Stored items
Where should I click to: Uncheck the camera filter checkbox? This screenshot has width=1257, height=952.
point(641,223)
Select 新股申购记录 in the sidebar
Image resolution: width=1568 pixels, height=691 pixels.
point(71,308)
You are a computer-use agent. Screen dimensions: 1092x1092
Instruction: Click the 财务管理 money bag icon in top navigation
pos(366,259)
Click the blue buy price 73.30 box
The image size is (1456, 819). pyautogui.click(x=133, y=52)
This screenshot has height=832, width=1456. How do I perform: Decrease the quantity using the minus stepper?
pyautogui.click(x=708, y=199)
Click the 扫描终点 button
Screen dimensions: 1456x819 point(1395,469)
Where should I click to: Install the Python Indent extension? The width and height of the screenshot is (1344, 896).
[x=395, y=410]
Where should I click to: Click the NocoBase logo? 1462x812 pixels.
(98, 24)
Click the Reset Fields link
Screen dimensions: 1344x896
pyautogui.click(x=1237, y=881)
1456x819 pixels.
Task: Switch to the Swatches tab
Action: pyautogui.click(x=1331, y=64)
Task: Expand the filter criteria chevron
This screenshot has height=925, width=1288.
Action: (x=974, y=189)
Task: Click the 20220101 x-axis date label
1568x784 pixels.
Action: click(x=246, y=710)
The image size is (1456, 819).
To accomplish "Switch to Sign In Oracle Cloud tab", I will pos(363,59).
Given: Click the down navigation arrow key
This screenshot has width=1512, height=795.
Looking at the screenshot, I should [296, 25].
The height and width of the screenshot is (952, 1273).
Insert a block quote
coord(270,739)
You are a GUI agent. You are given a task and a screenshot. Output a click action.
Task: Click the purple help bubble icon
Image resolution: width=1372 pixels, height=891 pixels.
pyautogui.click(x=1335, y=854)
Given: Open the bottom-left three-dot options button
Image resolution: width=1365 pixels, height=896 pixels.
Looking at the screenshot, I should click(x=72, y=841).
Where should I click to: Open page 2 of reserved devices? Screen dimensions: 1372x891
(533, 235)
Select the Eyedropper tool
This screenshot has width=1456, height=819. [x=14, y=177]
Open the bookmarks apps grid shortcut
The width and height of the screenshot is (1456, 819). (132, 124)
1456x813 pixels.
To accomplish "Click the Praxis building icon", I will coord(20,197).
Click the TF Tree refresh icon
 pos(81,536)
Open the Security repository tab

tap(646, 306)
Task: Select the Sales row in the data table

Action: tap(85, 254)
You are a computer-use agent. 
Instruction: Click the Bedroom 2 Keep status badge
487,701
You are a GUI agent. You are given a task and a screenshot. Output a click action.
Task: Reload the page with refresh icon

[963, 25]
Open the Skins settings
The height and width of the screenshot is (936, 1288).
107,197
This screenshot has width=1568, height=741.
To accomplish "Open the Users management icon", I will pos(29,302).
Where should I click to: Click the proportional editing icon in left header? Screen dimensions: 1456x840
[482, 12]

→ **WHAT NEEDS TO BE DONE**:
Each of the lines from the one that contains "Where should I click to: Open" through the last line of the data needs to be repeated exactly, with no others.

→ **TASK RESPONSE**:
Where should I click to: Open page 2 of reserved devices? Screen dimensions: 1372x891
(533, 235)
Select the Eyedropper tool
This screenshot has width=1456, height=819. [x=14, y=177]
Open the bookmarks apps grid shortcut
The width and height of the screenshot is (1456, 819). (132, 124)
1456x813 pixels.
To accomplish "Click the Praxis building icon", I will coord(20,197).
Click the TF Tree refresh icon
 pos(81,536)
Open the Security repository tab

tap(646, 306)
Task: Select the Sales row in the data table

Action: tap(85, 254)
You are a computer-use agent. 
Instruction: Click the Bedroom 2 Keep status badge
487,701
You are a GUI agent. You are given a task and a screenshot. Output a click action.
Task: Reload the page with refresh icon

[963, 25]
Open the Skins settings
The height and width of the screenshot is (936, 1288).
107,197
This screenshot has width=1568, height=741.
To accomplish "Open the Users management icon", I will pos(29,302).
Where should I click to: Click the proportional editing icon in left header? Screen dimensions: 1456x840
[482, 12]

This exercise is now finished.